Tools and the Teaching Trade. Oh, I Mean Learning Trade.


Our class has been about tools. Tools that can communicate ideas, tools that can share information, tools that can make you smile, and tools that can help you remember. We have used the tools to meet needs, a grade for example, or as a way to express our opinions. These tools, like the television and the radio before, all send stuff from one place to another. Nothing more, nothing less.

A teacher in a room sends information via a mouth, a picture, a PowerPoint slide into the eyeballs and ears of the students. Tools that send stuff. Is is possible that all these tools are just passing phases, fads? Are these tools just distractions that make us passive or addicted to trivial interests? How shall we know when we have been informed to death, PowerPointed to death, or completely forgotten how to smell the roses? How will we know when the tools have started to wag our tail?

It is a fine line we walk between the use of the tool and the experience of the learner. Finding that place where a learner is listening attentively or working diligently and that instant decision to say something is the art of learning. Our paints and brushes are wikis and books and conversations and experiences. We have to hope what we paint is worth the time of our learners to stop, gaze at, and ponder the possibilities.

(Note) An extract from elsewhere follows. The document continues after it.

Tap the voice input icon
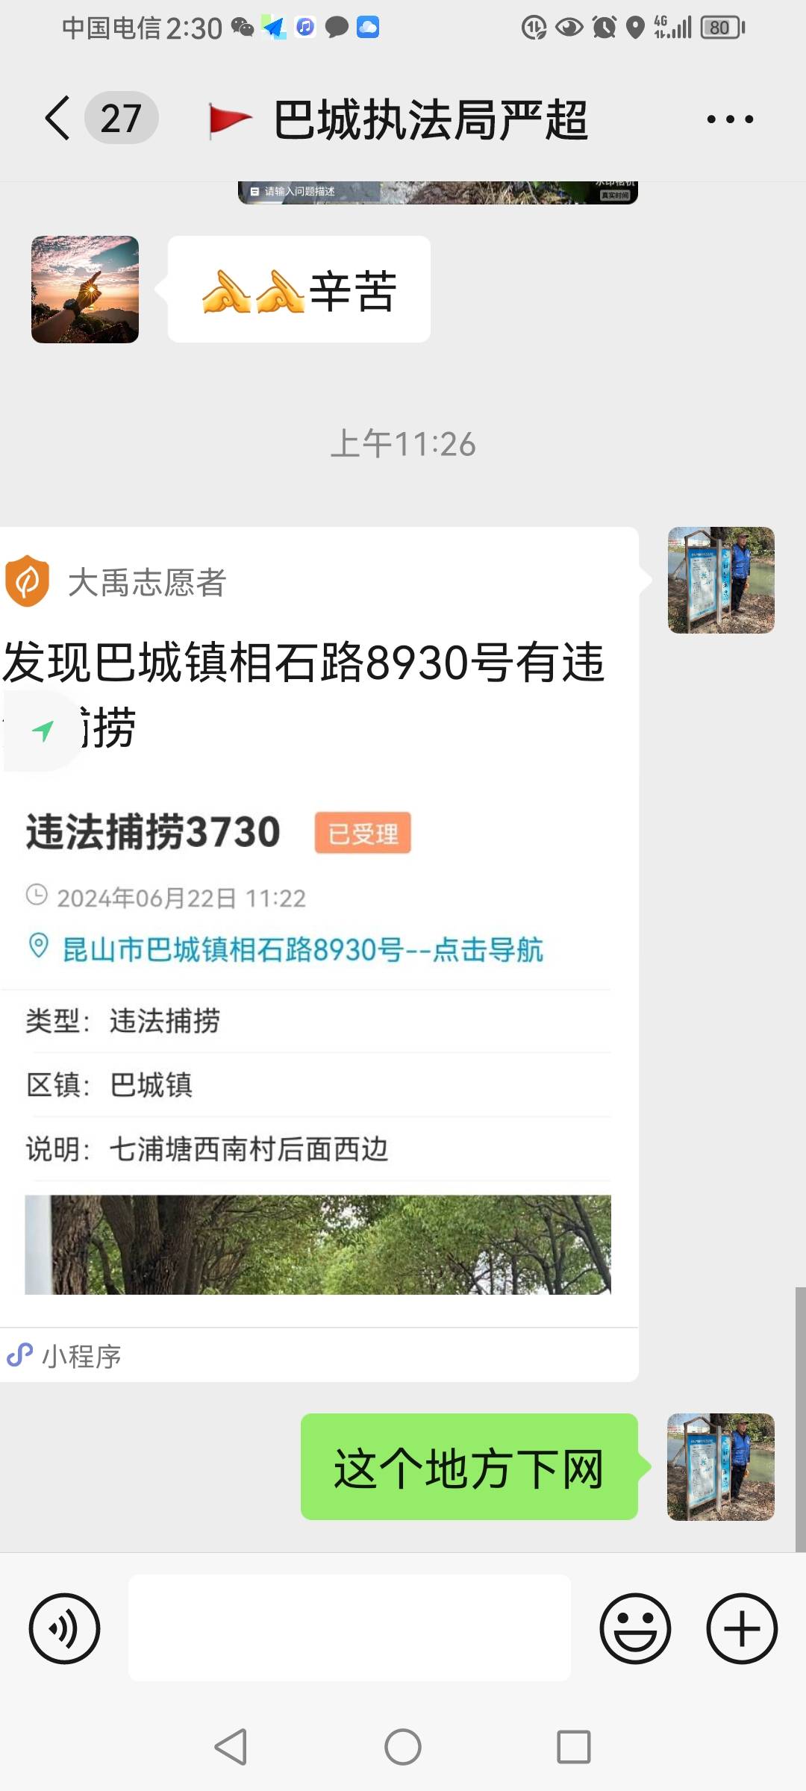 coord(64,1628)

This all seems pretty obvious, but it may well be that we are, like Neil Postman said, "amusing ourselves to death." To make an informed judgement on the use of these things, we ourselves must know them well as not to create Orwell's or Huxley's future. We must learn the tools and along with them, wisdom. And that may take a while.

1 comment:

  1. Another reason why educators need to be informed...if we don't know how to use the tools available for learning we can't shape/guide their application.